それぞれの補助金には、交付される金額や要件が異なるのはもちろんですが、そもそも補助金が交付される目的が異なりますので、どういうときに交付されるかがあらかじめ決まっています。自社で行った取り組みによってかかった経費がすべて補助金の対象となるわけではありませんので、自社が行いたい取組みによって、申請したい補助金を選ぶようにしましょう。
どういう場合にどの補助金を選べばよいのかについては、中小企業庁が公表している、以下の資料が参考になります。
中小企業庁 3つの補助金をチェック!
ここでは「小規模事業者持続化補助金」も含めた3つが紹介されています。
いくつかを抜粋して見てみましょう。
項目 |
ものづくり補助金 |
IT導入補助金 |
---|---|---|
○こんな人に |
・新事業にチャレンジしたい |
・ITで経営状況を「見える化」したい |
○補助金内容 |
100~1,000万円
新製品開発のための製造機器購入やシステム構築など |
40万円~450万円
バックオフィス効率化のためのITツール導入 |
このように、自社で行いたい取組みは何なのか、というところで申請できる補助金が決まってきますので、まずはこれを決定して、当該事業が補助金の対象になるのかどうかを考えるようにしましょう。
ものづくり補助金とIT導入補助金の併用は可能?
それでは、例えばある会社が新製品開発のための製造機器購入のためにものづくり補助金を申請したとき、同時に生産性向上のためにITツールの導入も検討したいと考えた場合、IT導入補助金も併せて申請することができるのでしょうか?
補助金や助成金には併用できるケースとできないケースがあり、同じ会社ばかりが補助金・助成金を独占的に利用することにならないように、同じ目的や対象の補助金は併用できないケースが多くなっています。
しかし、ものづくり補助金とIT導入補助金は、目的や対象が異なっているのはこれまでに見てきたとおりです。

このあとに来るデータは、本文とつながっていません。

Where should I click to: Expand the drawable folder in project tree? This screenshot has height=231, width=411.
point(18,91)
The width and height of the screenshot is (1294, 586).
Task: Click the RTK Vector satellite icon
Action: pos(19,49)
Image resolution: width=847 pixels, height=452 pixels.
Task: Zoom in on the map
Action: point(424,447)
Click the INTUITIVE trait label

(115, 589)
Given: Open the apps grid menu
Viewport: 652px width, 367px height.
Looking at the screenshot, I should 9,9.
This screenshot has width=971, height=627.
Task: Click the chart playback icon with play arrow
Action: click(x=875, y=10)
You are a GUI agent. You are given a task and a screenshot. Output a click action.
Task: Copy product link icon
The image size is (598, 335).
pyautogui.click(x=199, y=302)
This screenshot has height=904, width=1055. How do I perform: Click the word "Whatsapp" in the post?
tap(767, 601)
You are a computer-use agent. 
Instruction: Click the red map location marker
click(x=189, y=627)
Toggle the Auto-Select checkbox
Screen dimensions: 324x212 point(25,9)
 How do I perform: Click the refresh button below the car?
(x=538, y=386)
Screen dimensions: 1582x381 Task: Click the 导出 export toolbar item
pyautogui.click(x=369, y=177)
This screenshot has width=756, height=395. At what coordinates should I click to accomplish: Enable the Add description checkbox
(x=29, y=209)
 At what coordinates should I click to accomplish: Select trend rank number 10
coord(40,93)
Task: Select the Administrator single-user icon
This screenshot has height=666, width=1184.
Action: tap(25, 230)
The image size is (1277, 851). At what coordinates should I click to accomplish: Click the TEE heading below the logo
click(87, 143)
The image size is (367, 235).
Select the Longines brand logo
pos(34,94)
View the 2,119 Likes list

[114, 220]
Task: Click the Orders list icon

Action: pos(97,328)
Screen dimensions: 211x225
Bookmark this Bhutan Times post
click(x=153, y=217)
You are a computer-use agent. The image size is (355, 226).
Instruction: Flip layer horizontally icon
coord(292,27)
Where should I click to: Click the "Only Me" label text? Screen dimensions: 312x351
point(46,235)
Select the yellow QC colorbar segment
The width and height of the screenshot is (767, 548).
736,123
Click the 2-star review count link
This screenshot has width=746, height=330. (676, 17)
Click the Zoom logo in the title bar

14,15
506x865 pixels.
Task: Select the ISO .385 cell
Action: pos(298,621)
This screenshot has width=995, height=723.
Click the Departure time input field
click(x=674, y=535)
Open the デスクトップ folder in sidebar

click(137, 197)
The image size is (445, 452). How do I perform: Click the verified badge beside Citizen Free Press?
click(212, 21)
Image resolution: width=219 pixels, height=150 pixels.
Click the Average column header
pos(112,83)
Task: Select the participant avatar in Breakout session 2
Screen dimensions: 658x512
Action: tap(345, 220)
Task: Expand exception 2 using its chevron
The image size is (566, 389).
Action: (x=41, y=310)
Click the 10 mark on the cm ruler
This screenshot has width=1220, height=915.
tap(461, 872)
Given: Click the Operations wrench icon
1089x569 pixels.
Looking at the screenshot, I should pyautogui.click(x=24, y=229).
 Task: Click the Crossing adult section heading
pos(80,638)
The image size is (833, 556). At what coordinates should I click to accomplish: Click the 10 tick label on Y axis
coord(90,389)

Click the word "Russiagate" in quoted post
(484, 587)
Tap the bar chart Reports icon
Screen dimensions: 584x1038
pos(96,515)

そのため、上記のような例では要件を満たしていればどちらも補助金を受けられる可能性があります。
ただし、補助金は予算の枠が決まっており、要件を満たして申請さえすればどなたでも受けられるわけではありませんので、その点には注意が必要です。
いかがでしたでしょうか
補助金についてお悩みの方は、専門家に相談してみるとよいでしょう。代行を依頼するための費用はかかりますが、自分でやる場合よりも許可可能性が高くなり、かかる時間、手間等も短縮が可能です。これらの要素を比較しながら、利用を検討してみてください。